** Given records follows **
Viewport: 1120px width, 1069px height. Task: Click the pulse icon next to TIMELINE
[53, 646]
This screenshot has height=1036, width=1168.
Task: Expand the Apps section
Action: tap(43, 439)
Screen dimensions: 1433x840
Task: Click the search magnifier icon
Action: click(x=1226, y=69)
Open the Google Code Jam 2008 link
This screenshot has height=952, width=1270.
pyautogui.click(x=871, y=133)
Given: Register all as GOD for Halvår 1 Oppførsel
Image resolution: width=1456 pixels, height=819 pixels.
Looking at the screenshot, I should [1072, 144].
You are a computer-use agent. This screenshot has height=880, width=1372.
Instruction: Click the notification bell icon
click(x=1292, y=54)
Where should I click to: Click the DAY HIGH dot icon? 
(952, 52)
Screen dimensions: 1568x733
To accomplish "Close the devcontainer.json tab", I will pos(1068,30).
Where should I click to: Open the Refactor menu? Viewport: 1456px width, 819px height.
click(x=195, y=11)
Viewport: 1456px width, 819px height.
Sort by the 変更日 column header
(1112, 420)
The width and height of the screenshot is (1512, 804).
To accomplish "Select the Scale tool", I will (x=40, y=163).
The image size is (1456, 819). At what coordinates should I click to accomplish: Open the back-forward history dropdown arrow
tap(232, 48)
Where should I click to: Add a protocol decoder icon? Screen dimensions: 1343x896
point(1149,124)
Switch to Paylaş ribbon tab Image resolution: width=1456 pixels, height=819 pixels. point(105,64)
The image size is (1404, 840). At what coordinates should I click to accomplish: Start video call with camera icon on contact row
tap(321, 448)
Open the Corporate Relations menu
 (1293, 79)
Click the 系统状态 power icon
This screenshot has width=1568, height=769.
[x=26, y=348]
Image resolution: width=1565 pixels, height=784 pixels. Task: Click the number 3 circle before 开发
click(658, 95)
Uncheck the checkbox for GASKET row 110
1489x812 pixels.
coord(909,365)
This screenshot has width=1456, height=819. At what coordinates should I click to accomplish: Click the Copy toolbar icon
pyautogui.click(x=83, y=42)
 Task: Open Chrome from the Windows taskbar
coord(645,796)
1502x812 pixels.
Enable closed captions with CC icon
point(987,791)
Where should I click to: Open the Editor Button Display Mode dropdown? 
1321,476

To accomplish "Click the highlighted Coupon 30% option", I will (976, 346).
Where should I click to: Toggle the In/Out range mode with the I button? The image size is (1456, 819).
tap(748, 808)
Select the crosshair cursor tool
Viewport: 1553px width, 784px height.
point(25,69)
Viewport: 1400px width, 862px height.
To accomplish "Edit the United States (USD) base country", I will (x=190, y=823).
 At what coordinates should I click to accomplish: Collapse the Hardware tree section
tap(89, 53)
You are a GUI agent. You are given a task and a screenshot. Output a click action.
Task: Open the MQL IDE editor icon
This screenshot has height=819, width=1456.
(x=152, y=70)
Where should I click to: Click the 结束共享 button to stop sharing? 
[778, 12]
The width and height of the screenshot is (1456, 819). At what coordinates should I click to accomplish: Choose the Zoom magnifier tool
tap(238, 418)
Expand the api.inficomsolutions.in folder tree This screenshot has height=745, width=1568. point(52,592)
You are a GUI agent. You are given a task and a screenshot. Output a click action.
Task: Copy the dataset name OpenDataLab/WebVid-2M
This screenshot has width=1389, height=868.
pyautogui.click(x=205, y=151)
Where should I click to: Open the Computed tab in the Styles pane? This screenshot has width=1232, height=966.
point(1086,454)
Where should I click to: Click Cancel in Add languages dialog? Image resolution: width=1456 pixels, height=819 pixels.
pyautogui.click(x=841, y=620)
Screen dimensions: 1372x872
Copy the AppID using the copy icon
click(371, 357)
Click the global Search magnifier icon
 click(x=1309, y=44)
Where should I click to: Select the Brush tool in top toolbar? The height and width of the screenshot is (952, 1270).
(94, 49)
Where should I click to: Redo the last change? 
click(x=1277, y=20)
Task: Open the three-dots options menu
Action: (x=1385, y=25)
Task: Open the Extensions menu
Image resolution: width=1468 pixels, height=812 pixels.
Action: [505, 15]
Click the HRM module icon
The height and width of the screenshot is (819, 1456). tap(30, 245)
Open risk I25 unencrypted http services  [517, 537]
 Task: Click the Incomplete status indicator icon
** End of Given records **
> Your assignment: Nothing but the lines from the start of the data above through the line with "1502x812 pixels." should appear in your answer, copied exactly.

> Response:
Viewport: 1120px width, 1069px height. Task: Click the pulse icon next to TIMELINE
[53, 646]
This screenshot has height=1036, width=1168.
Task: Expand the Apps section
Action: tap(43, 439)
Screen dimensions: 1433x840
Task: Click the search magnifier icon
Action: click(x=1226, y=69)
Open the Google Code Jam 2008 link
This screenshot has height=952, width=1270.
pyautogui.click(x=871, y=133)
Given: Register all as GOD for Halvår 1 Oppførsel
Image resolution: width=1456 pixels, height=819 pixels.
Looking at the screenshot, I should [1072, 144].
You are a computer-use agent. This screenshot has height=880, width=1372.
Instruction: Click the notification bell icon
click(x=1292, y=54)
Where should I click to: Click the DAY HIGH dot icon? 
(952, 52)
Screen dimensions: 1568x733
To accomplish "Close the devcontainer.json tab", I will pos(1068,30).
Where should I click to: Open the Refactor menu? Viewport: 1456px width, 819px height.
click(x=195, y=11)
Viewport: 1456px width, 819px height.
Sort by the 変更日 column header
(1112, 420)
The width and height of the screenshot is (1512, 804).
To accomplish "Select the Scale tool", I will (x=40, y=163).
The image size is (1456, 819). At what coordinates should I click to accomplish: Open the back-forward history dropdown arrow
tap(232, 48)
Where should I click to: Add a protocol decoder icon? Screen dimensions: 1343x896
point(1149,124)
Switch to Paylaş ribbon tab Image resolution: width=1456 pixels, height=819 pixels. point(105,64)
The image size is (1404, 840). At what coordinates should I click to accomplish: Start video call with camera icon on contact row
tap(321, 448)
Open the Corporate Relations menu
 (1293, 79)
Click the 系统状态 power icon
This screenshot has width=1568, height=769.
[x=26, y=348]
Image resolution: width=1565 pixels, height=784 pixels. Task: Click the number 3 circle before 开发
click(658, 95)
Uncheck the checkbox for GASKET row 110
1489x812 pixels.
coord(909,365)
This screenshot has width=1456, height=819. At what coordinates should I click to accomplish: Click the Copy toolbar icon
pyautogui.click(x=83, y=42)
 Task: Open Chrome from the Windows taskbar
coord(645,796)
1502x812 pixels.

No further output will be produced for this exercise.